The existence of the planet was first suggested by NASA’s Transiting Exoplanet Survey Satellite, or TESS, mission. Then, astronomers ordered the nearly 17-year-old Spitzer Space Telescope to set its sights on the area in January 2020 — less than 10 days before Spitzer was deactivated forever.

The investigation into whether GJ 1252b had an atmosphere was led by astronomer Ian Crossfield at the University of Kansas and involved a collection of researchers from UC Riverside, NASA’s Jet Propulsion Laboratory, Caltech, the University of Maryland, Carnegie Institution for Science, the Max Planck Institute for Astronomy, McGill University, the University of New Mexico, and the University of Montreal.

They pored over the data produced by Spitzer, searching for emission signatures, or signs that a gaseous bubble could encase the planet. The telescope captured the planet as it passed behind its home star, allowing researchers to “look at the starlight as it’s passing through the atmosphere of the planet,” giving a “spectral signature of the atmosphere” — or lack thereof, Hill said.

Hill added that she wasn’t shocked to find no signs of an atmosphere, but she was disappointed. She’s looking for moons and planets in “habitable zones,” and the results made looking at worlds circling the ubiquitous M dwarf stars slightly less interesting.

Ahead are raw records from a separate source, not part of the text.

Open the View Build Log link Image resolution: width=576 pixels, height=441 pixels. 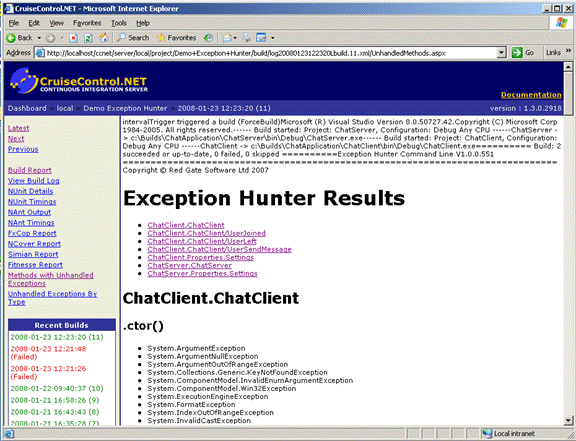[x=33, y=181]
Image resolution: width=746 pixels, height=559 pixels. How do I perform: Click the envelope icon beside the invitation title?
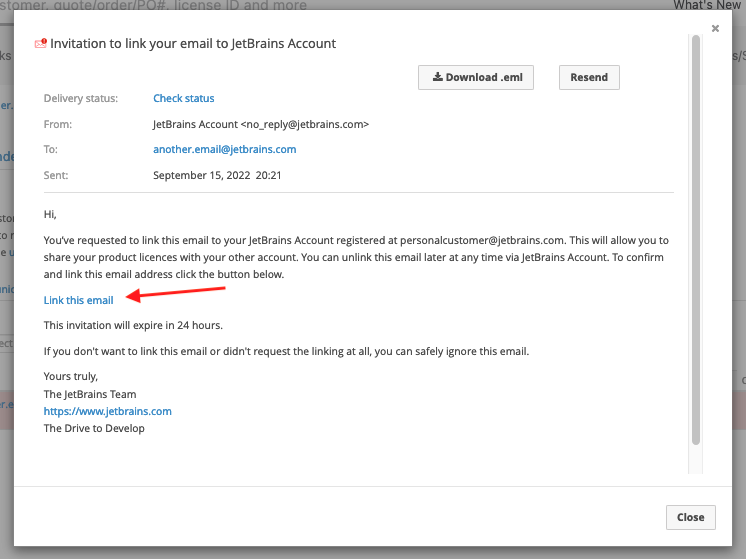[x=40, y=44]
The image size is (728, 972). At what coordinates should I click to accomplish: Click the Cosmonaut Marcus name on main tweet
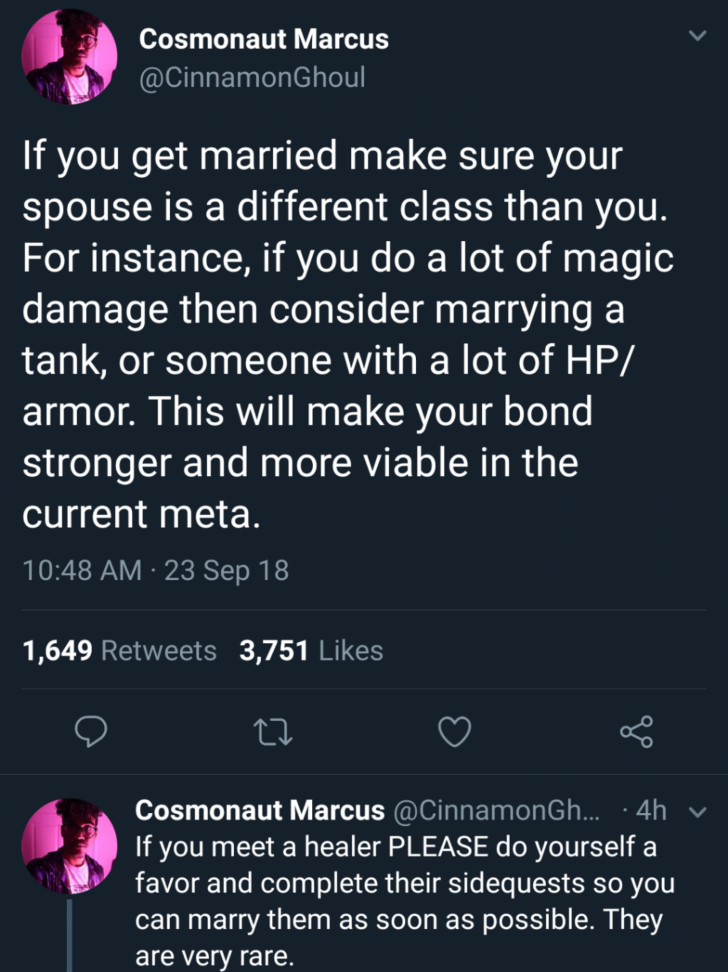pos(263,40)
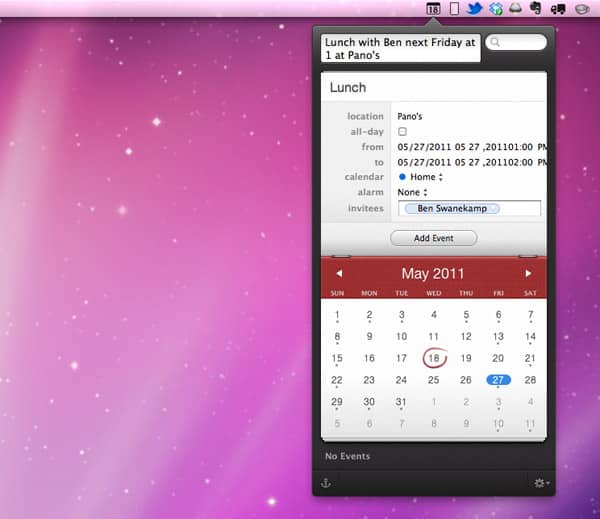This screenshot has height=519, width=600.
Task: Open the gear settings menu
Action: (x=541, y=483)
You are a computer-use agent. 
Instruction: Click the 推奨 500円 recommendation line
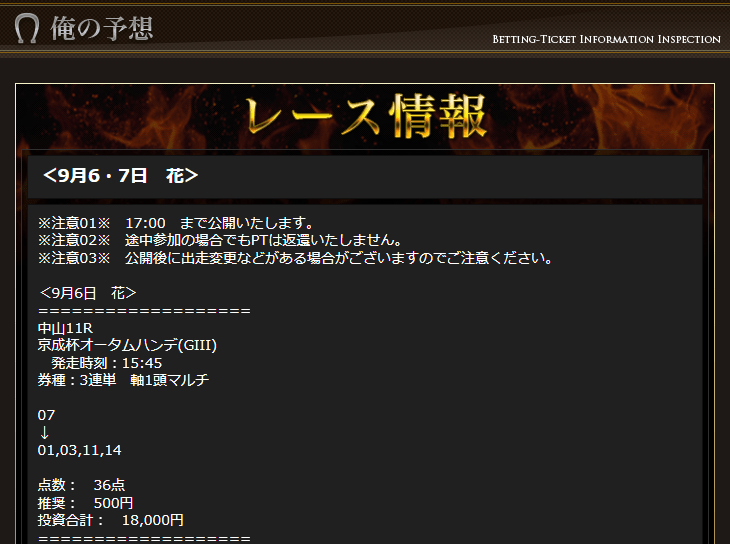pos(86,503)
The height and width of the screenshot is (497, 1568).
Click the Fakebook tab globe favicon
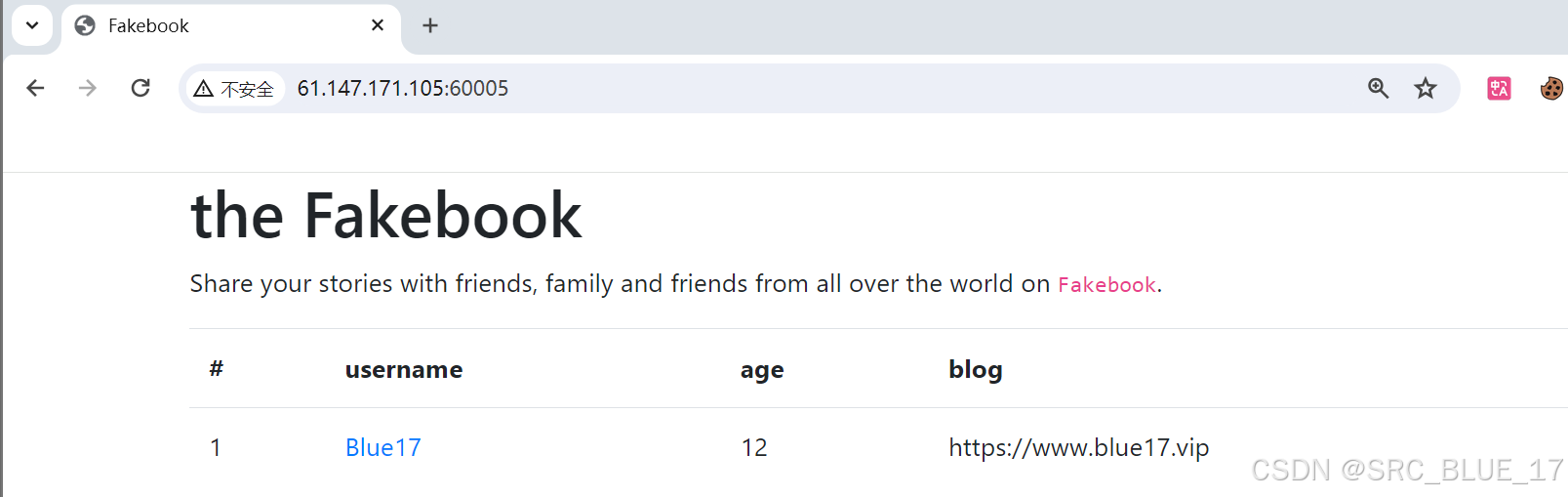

Researchers hope to get even more clarity about these types of planets with the help of the James Webb Space Telescope, the most powerful space telescope to date.

Webb will soon set its sights on the TRAPPIST-1 system, “which is also an M dwarf star with a bunch of rocky planets around it,” Hill noted.

“There’s a lot of hope that it will be able to tell us whether those planets have an atmosphere around them or not,” she added. “I guess the M dwarf enthusiasts are probably holding their breath right now to see whether we can tell whether there’s an atmosphere around those planets.”

There are, however, still plenty of interesting places to hunt for habitable worlds. Apart from looking to planets farther away from M dwarfs that could be more likely to retain an atmosphere, there are still roughly 1,000 sunlike stars relatively near Earth that could have their own planets circling within habitable zones, according to the UC Riverside post about the study.